There's life in the old pond yet

After a couple of months covered in ice, the pond sprang back into life last week. As well as some old familiars, the boatmen for example, the lack of larger bugs meant I was aware of some of the smaller (about 1mm) creatures on the surface of the pond. I think the photos here are copepods -- small crustaceans -- at the limit of what my camera can do.
The mustachioed animal on the right is probably Diaptomus castor, whilst the smaller fellow below may be Canthocampus staphylinus. If you think you know better let me know! Both are described as common in pools over the winter, and they move in a series of little jumps, which means that just as I focus the camera to take a picture they disappear from the view-finder.
 There ought to be a nice dimensional analysis argument to determine how light you have to be (and what size shoes you wear) before you can jump from the water surface. Too heavy and your foot would go through the surface. Presumably the surface is either solid or like a trampoline to these little fellas.
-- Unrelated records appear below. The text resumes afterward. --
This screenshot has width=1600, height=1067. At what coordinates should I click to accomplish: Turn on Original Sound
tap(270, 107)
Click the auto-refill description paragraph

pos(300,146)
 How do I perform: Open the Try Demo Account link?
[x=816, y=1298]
Isn't surface tension wonderful!





Other denizens are more familiar. I think the bug on the right is a very young dragonfly larva, it was really small, about 2-3mm. Given the squat body and the dragonflies that laid eggs last autumn my guess would be that it is Libellula depressa, the broad bodied chaser, but that is only a guess.

The bug below is a lesser water boatman, Corixa; a very small specimen again but looking fine.
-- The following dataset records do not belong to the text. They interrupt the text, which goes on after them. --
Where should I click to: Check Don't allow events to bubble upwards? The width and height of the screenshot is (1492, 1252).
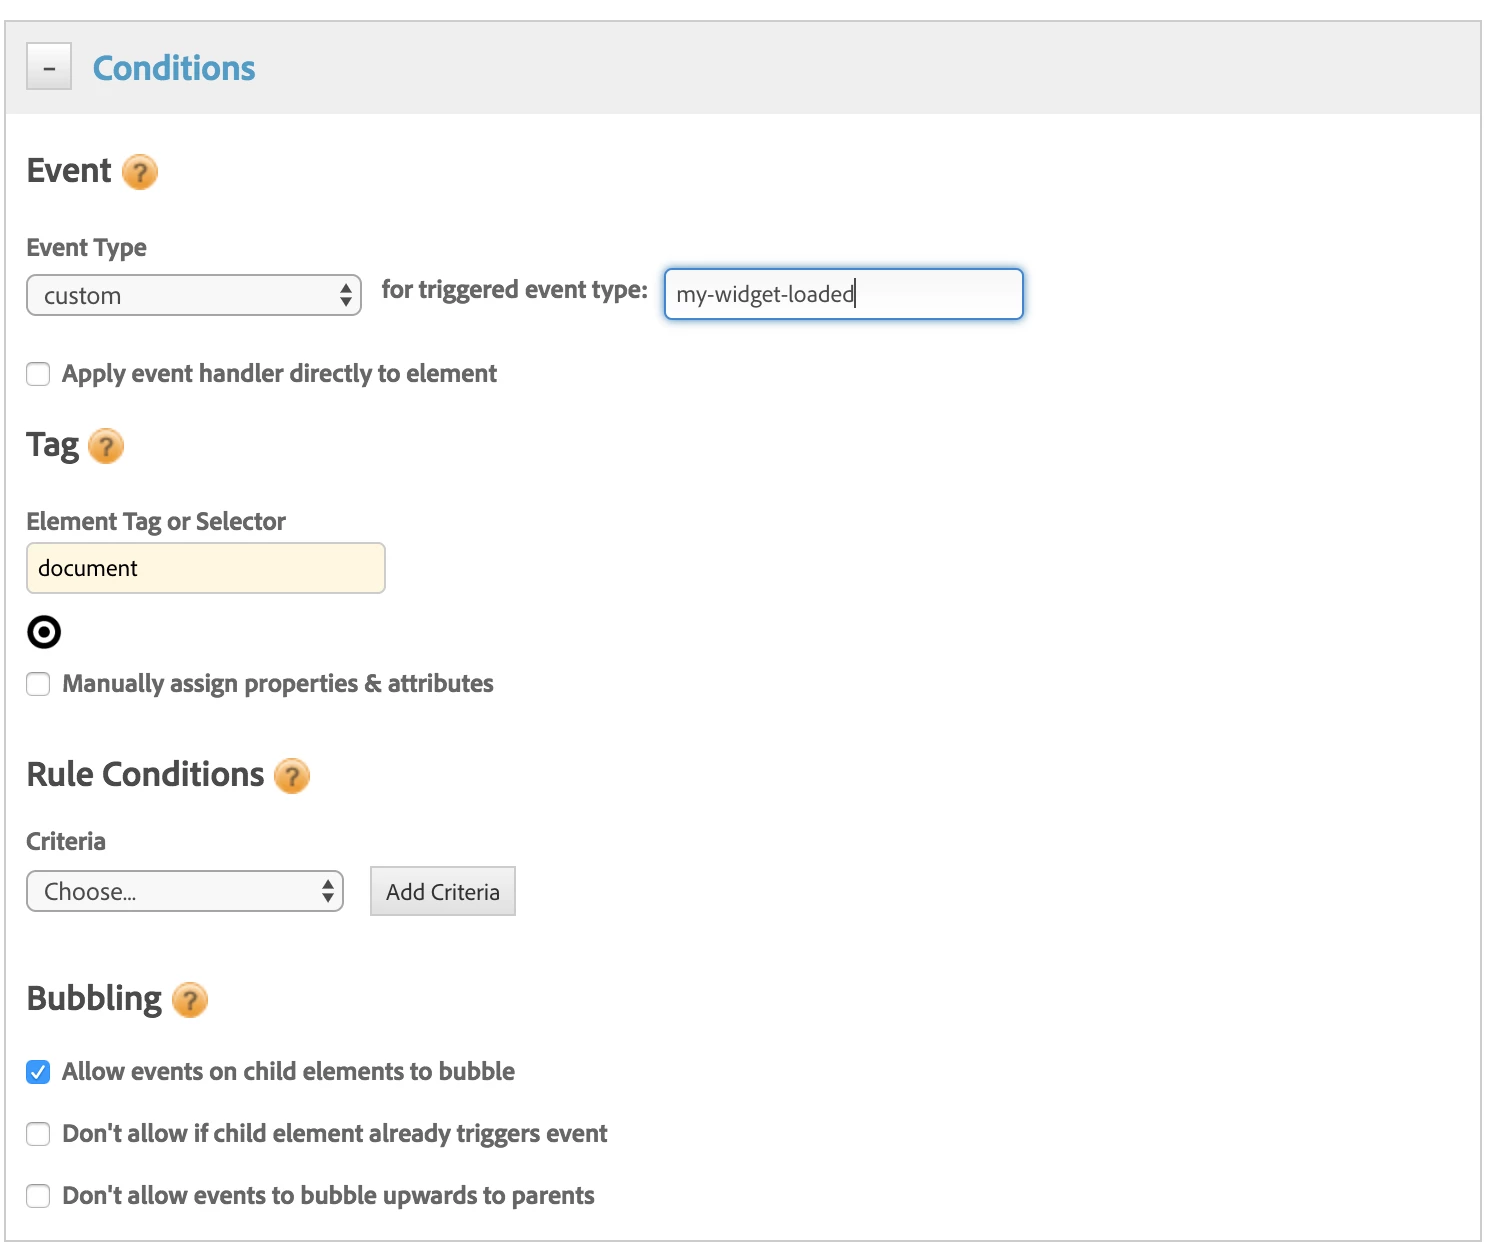click(x=38, y=1196)
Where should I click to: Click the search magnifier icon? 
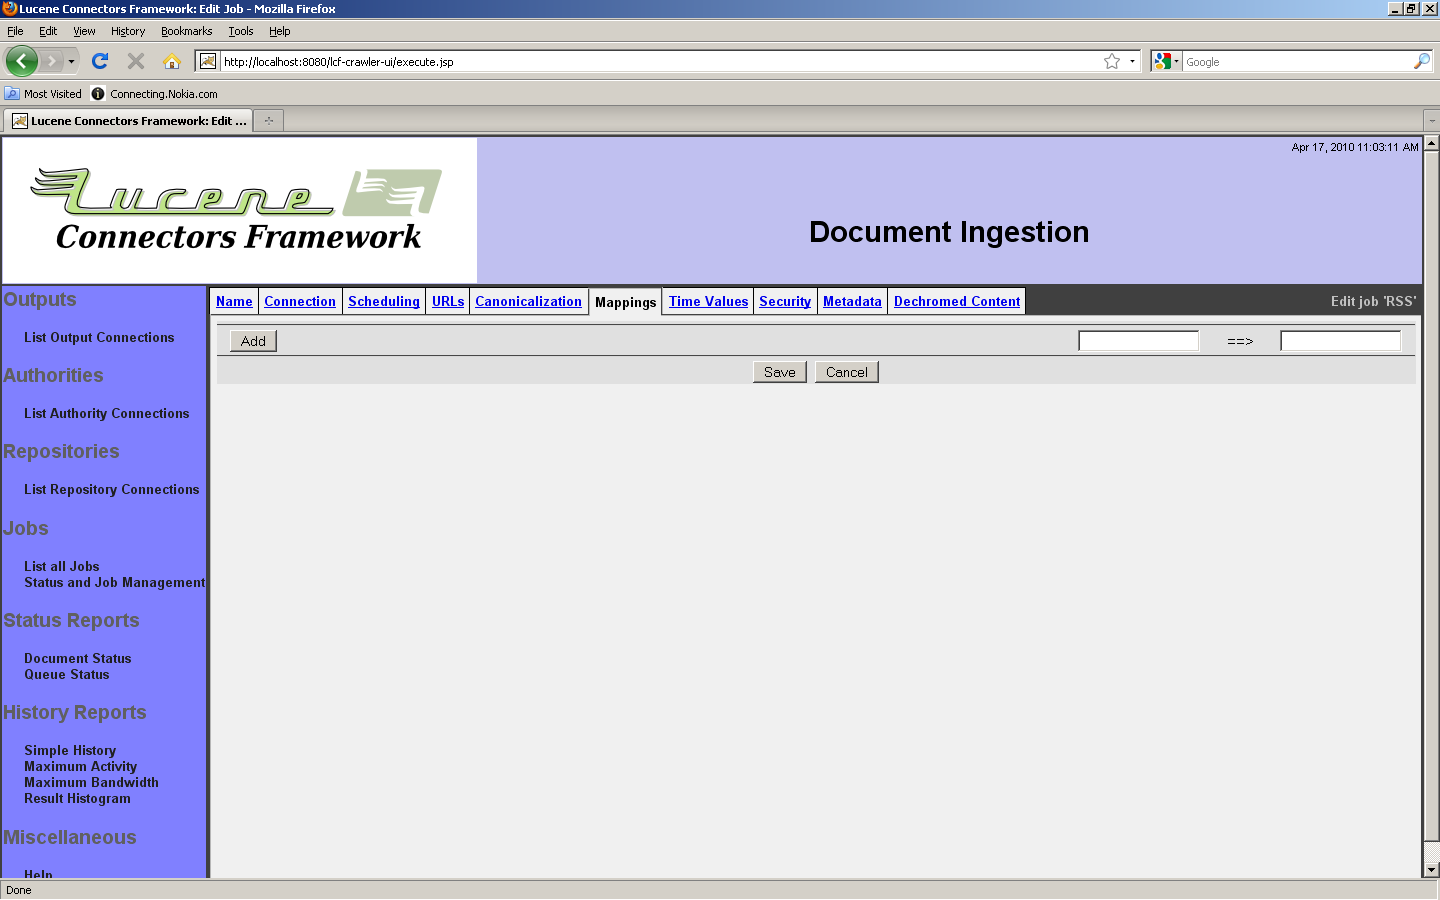coord(1421,62)
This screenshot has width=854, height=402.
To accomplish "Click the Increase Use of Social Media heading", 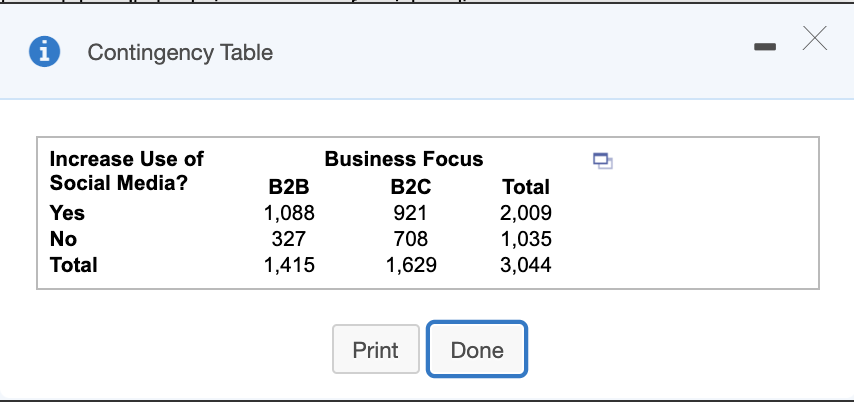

Note added later: I take back my first thought about the possible dragonfly larva -- no idea what it is!!



Friday 11 February 2011

I have heard the mermaids singing, each to each

I have been asked to give the after-dinner speech at this year's BAMC in Birmingham (11th - 13th April). I suspect that this is proof that (a) I am growing old; and (b) at least some people think I have retained a sense of humour. I've been thinking about what can be said that is amusing and topical and short. To paraphrase the Player in Tom Stoppard's Rosencrantz and Guildenstern Are Dead:
GLENDINNING: ... well, I can do you maths and humour without the politics, and I can do you maths and politics without the humour, and I can do you all three concurrent or consecutive, but I can't do you humour and politics without the maths. Maths is compulsory, it's all maths.
BAMC: Is that what the people want?
GLENDINNING: It's what I do.
Does anyone know any good and topical jokes? Fiona says there's nothing funny about politics at the moment.
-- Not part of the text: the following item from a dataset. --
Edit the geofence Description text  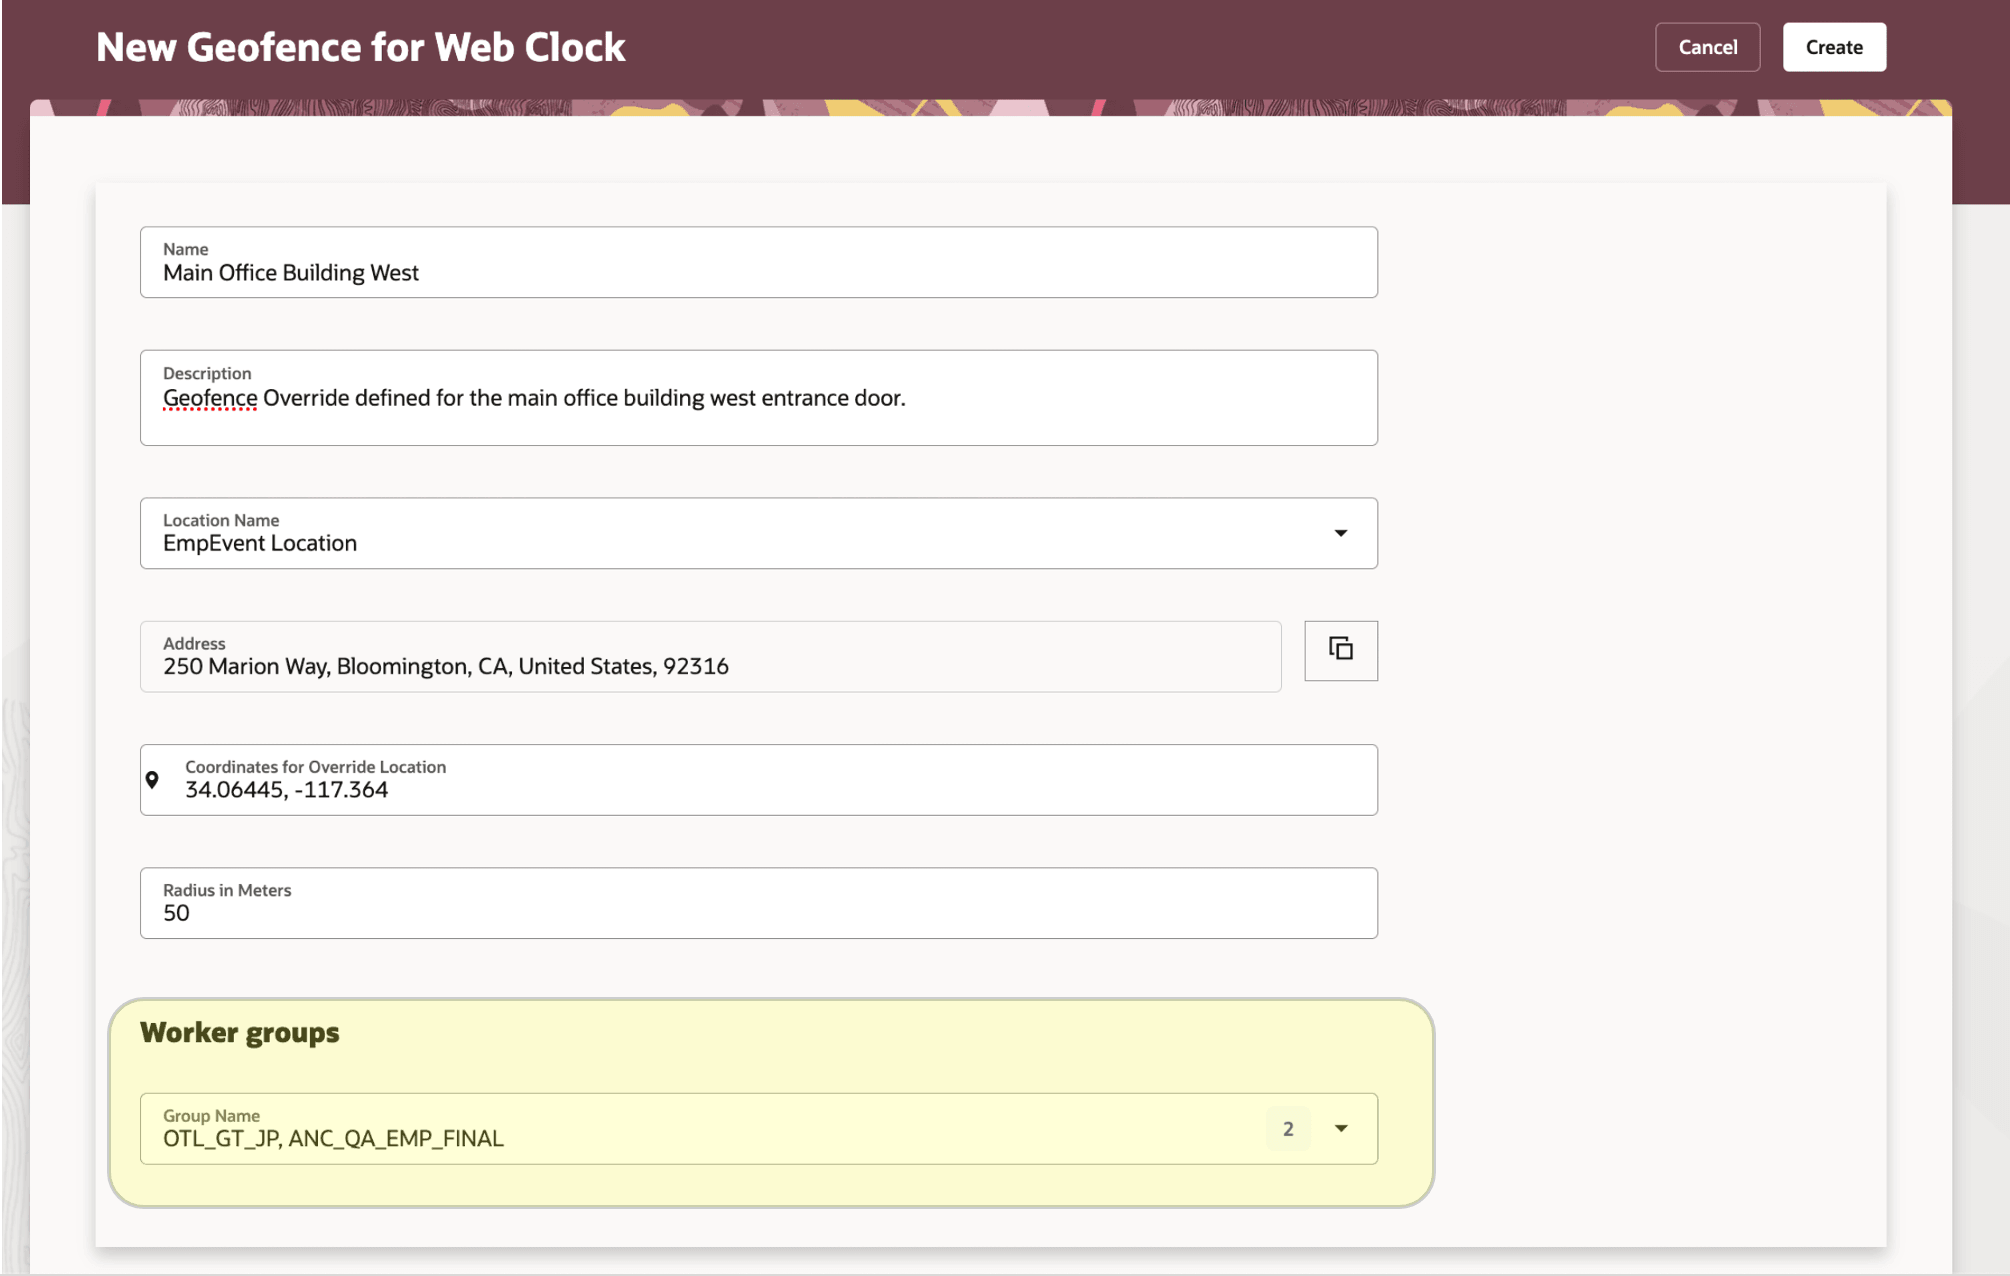600,397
I could only think of one picture of after-dinner speaking, and since I've done TS Eliot and Tom Stoppard already in this very erudite blog, why not use Leonardo for divine inspiration? There is a connection between R&G and Prufrock -- easy to guess?!

 
Here's the full Stoppard quote (from the actors who will perform in front of Claudius and Gertrude, the head player explains what they can do):
PLAYER: They're hardly divisible, sir – well, I can do you blood and love without the rhetoric, and I can do you blood and rhetoric without the love, and I can do you all three concurrent or consecutive, but I can't do you love and rhetoric without the blood. Blood is compulsory – they're all blood, you see.
GUIL: Is that what the people want?
PLAYER: It's what we do. 

Friday 4 February 2011

IRM, Town Hall Meeting, 28 January 2011

A draft of the International Review of Mathematics was made available last week, though I can't link to it until the final version is published. It contains many sound observations and suggestions, particularly
  • the state of mathematics in the UK is good, with excellence distributed over the whole country;
  • there is a danger that the increased concentration of funding to larger instiutions could damage excellence outside these centres;
  • communication between EPSRC and the grassroots mathematics community is poor; and
  • the representation of women in mathematics is lamentable, and needs to be addressed far more vigorously.
At the EPSRC Town Hall meeting at the Senate House in London on 28th January (shown in this wonderful drawing by Raymond Myerscough Walker), the chair of the international panel, Margaret Wright, presented the findings and answered questions. I was worried that having talked of the unity of mathematics, they then divided it by addressing Mathematical Science, Applications and Industrial Maths as though they were separate, and Margaret agreed to dispell that impression, particularly in the evidential trail. The lack of detailed assessments of landscape documents in some areas was also addressed; apparently this is due to lack of expertise within the panel, and at the very least this should be stated explicitly.

The mood turned a little less positive when David Delpy (Chief Exec of EPSRC) responded. He seemed to suggest that EPSRC was unlikely to pay any attention to the regional distribution of excellence and will continue to encourage centralization (since this is stated policy it is not a surprise, but his insistence that this was for academic reasons was a bit galling and I made a rather clumsy and irritated intervention and had to be helped out by Malcolm MacCallum of the Heilbronn Institute). He also made very dismissive comments about the mathematics learned societies -- emphasizing that they are plural!

Oh well, some of these things (representation of women for example) should be taken up by the community anyway, but I'm not holding my breath waiting for action on the support of excellence across the discipline and wherever it may be.

The implications for funding are still confused.